La última vez que nos vimos fue en octubre de 2011. Comimos en un nuevo y bullicioso restaurante de Chelsea, no muy lejos de su casa en la calle 22, y por primera vez sentí que Isaías había empezado a perder el gusto por los mejores ingredientes de la vida. Era como si una desazón física le hubiera empezado a corroer la moral. Después de comer recorrimos una de las nuevas maravillas de Manhattan: el tramo de la antigua línea de ferrocarril que corría a lo largo (sobre todo a lo alto) entre las avenidas Décima y Undécima, la High Line, que ofrece una insólita visión de la ciudad que nunca acabas de conocer: uno de esos proyectos cívicos que enriquecen la existencia de los neoyorquinos.

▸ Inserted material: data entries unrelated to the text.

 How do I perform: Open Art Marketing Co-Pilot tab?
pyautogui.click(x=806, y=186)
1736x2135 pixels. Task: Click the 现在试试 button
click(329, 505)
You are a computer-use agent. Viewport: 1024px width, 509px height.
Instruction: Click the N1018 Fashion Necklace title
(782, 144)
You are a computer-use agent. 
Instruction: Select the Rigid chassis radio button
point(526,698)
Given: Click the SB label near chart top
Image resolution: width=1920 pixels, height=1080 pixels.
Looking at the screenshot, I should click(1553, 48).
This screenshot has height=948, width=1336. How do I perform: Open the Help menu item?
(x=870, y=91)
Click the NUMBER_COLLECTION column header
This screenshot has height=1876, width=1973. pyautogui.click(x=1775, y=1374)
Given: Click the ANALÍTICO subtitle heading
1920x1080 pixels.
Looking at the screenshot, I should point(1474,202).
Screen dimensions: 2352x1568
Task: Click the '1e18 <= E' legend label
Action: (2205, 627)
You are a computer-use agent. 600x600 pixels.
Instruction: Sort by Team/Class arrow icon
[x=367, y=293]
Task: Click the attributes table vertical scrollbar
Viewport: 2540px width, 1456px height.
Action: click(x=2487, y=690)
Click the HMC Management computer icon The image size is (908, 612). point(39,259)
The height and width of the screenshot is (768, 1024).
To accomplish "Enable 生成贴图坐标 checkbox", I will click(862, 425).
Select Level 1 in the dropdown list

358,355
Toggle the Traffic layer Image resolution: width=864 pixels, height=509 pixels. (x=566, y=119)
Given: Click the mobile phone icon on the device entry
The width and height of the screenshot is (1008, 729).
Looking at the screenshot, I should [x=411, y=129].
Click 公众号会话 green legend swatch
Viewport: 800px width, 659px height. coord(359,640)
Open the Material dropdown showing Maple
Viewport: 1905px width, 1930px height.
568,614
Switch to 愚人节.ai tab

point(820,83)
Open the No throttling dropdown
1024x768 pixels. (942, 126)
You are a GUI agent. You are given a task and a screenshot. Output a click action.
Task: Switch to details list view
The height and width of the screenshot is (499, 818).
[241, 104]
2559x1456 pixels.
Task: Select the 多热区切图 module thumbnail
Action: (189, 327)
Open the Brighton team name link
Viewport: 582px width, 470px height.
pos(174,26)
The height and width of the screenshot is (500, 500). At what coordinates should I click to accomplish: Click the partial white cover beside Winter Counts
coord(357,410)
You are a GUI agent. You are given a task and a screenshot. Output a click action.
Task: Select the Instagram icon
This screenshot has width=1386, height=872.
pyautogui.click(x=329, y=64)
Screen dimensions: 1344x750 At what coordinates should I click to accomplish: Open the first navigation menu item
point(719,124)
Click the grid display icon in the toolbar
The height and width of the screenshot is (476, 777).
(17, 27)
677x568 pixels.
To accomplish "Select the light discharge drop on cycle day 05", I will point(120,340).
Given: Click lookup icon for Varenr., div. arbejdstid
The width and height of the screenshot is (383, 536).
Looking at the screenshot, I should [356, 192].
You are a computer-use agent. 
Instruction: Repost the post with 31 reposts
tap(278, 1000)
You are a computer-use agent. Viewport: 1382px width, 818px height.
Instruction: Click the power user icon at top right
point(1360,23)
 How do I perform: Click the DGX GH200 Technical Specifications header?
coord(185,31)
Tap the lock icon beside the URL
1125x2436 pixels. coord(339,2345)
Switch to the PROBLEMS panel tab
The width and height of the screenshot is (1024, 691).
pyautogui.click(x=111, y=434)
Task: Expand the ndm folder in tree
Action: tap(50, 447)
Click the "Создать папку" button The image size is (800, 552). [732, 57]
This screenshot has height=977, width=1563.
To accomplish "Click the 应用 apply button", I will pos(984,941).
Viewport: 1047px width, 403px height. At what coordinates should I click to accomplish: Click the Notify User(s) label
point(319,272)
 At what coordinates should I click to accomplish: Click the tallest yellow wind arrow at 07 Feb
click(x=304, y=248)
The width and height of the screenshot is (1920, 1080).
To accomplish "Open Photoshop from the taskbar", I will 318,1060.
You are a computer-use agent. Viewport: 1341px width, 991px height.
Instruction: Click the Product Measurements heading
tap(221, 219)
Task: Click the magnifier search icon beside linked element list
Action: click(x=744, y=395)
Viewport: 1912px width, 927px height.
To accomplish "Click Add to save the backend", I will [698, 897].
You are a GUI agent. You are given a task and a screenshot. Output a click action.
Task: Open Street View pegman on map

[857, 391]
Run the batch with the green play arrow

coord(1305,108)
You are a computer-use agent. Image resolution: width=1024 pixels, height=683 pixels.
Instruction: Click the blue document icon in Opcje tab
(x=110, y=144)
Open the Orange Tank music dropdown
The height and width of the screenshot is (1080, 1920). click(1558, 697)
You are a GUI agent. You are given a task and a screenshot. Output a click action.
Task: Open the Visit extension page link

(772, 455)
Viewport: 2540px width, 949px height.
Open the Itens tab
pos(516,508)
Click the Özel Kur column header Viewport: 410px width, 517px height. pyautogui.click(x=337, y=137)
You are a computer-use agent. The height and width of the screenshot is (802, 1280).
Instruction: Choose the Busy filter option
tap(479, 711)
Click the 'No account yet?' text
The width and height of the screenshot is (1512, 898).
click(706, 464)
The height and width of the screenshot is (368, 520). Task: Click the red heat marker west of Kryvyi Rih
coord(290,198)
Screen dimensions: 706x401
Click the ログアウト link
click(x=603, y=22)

El carácter habitualmente juguetón y al mismo tiempo levemente melancólico de Isaías, que permitía reconocer en sus ojos (una aleación de bondad humana y curiosidad intelectual) al niño y al adolescente que había sido en Buenos Aires, estaba teñido de una rara pesadumbre. Como si el cuerpo hubiera recibido ya los primeros telegramas, tenues, de un cáncer al que, esta vez, no iba a poder vencer.
Aunque a todos nos atañe, porque a todos nos aguarda, no voy a negar que la muerte acaba siendo siempre una horrenda injusticia. No se trata de que nos neguemos a aceptar nuestra condición mortal con la misma elegancia y la misma elocuencia que exhibieron nuestros más lúcidos antepasados griegos. No se trata de esgrimir la soberbia de quienes se niegan a admitir que el destino del hombre sea la extinción sin hallar una contrapartida sobrenatural. La piedad de Isaías (le atraía especialmente la fiesta judía de las cabañuelas, en la que se decoran con ramas las sinagogas: le gustaba visitar una cerca de Gramercy Park, a la que, finalmente, nunca le acompañé) era de índole secular: la prodigaba (como don Quijote) entre sus hermanos, siempre en pie de igualdad. Como hijo de su propia honestidad no dejó jamás de hacerse preguntas.
¿Cuánto se puede querer a otro hombre que podía haber sido nuestro padre? Mucho. Siento no haberle abrazado estrechamente, no haberle podido decir adiós desde este muelle azul cobalto, hermoso y frío, batido por un viento desabrido, en el que nos quedamos, con esta noche enigmática en la que contemplo el cielo de Madrid como si fuera el cielo de Manhattan y vuelvo a recorrer con Isaías las sendas de una Vía Láctea de palabras que nos explique qué hemos venido a hacer aquí. Tal vez el bien, como él nos enseñó que se podía hacer. Una y otra vez.